重厚長大な設備を手がけるよりも安定性は高い
デジタル分野では“ルマーダ”と呼ばれるサービスを開発した。ルマーダを基盤に、エネルギー分野ではパワーグリッド(デジタル技術を活用し電力需給を調整するシステム)事業を育てた。2018年12月、スイス重電企業ABBのパワーグリッド事業の買収を発表した。
インフラ分野では、センサーなどIoTの機器を用いたメンテナンスなどの提供体制を整えた。鉄道車両の運行状態を常に把握し、適切なタイミングで保守点検をおこなう。発電所などの重厚長大な設備を手がけるビジネスと比較すると、収益の安定性は高まるだろう。
IoT技術を活用することでエネルギーを効率的に活用し、脱炭素につながる提案も可能になった。ルマーダは企業の供給網全体での二酸化炭素排出量の可視化も可能にした。2021年、インフラ事業とルマーダの相乗効果を高めるために、日立は仏電子機器大手タレス社から鉄道信号関連事業を買収すると発表した。
株価上昇の背景に「AI時代のパワーグリッド需要」
2025年3月期、売り上げ収益に占めるルマーダの割合は29%に達する見込みだ。成長期待から株価は上昇し、6月下旬、時価総額はソニーを上回りわが国第4位に上昇した。
重要なポイントは、AIで既存の産業構造が急速に変化していることだ。世界の産業界全体でこれまでの常識や既成概念がくつがえるパラダイムシフトが起きつつあるとの見方もある。わが国の企業の中でも、日立はそうした変化にうまく対応できていると評価する主要投資家は増えた。
送配電事業の収益増加期待が高まった。AIの成長にデータセンターの増加は欠かせない。半導体業界の専門家によると、AIの学習に使う画像処理半導体(GPU)の電力消費量は高いようだ。GPUは発熱量も多いという。学習とデータセンターの冷却で電力需要は増えると予想される。

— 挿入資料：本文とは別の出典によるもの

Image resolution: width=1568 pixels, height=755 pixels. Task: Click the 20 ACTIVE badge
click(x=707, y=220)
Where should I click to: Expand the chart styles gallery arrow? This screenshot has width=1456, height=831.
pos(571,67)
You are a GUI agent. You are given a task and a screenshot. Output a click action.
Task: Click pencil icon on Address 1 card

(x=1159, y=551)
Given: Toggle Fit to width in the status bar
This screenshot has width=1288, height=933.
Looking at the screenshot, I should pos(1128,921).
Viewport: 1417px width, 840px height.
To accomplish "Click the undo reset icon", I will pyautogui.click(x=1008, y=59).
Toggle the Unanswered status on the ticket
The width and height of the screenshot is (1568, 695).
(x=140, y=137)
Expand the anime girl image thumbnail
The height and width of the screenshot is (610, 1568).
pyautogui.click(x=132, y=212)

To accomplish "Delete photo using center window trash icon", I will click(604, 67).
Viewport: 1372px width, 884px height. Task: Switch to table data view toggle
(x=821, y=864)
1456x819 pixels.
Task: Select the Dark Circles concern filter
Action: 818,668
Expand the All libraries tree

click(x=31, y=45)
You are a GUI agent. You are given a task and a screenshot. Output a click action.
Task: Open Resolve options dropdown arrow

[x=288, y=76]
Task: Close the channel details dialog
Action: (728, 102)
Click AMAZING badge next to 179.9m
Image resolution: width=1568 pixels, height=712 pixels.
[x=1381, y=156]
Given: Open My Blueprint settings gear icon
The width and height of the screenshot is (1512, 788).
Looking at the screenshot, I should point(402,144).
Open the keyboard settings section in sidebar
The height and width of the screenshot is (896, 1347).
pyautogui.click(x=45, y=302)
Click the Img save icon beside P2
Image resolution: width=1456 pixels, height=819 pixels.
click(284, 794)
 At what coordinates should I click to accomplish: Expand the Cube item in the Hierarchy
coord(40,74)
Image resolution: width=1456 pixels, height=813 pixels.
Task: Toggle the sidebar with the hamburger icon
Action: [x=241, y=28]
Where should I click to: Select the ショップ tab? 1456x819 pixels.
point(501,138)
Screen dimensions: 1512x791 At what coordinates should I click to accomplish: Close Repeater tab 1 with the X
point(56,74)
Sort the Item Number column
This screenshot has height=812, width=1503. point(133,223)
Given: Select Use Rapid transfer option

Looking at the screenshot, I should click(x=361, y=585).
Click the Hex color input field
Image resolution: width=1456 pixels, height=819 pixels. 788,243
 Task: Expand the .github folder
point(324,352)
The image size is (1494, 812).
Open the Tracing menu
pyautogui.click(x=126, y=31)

ただ、電力供給体制の整備は一朝一夕に進まない。限りある電力の有効活用に、日立のパワーグリッド需要は増加する可能性は高い。そうした展開を見据えて日立は2027年までに45億ドル(1ドル=161円で7245億円)の設備投資を実施し、関連する機器の生産能力を引き上げる方針を示した。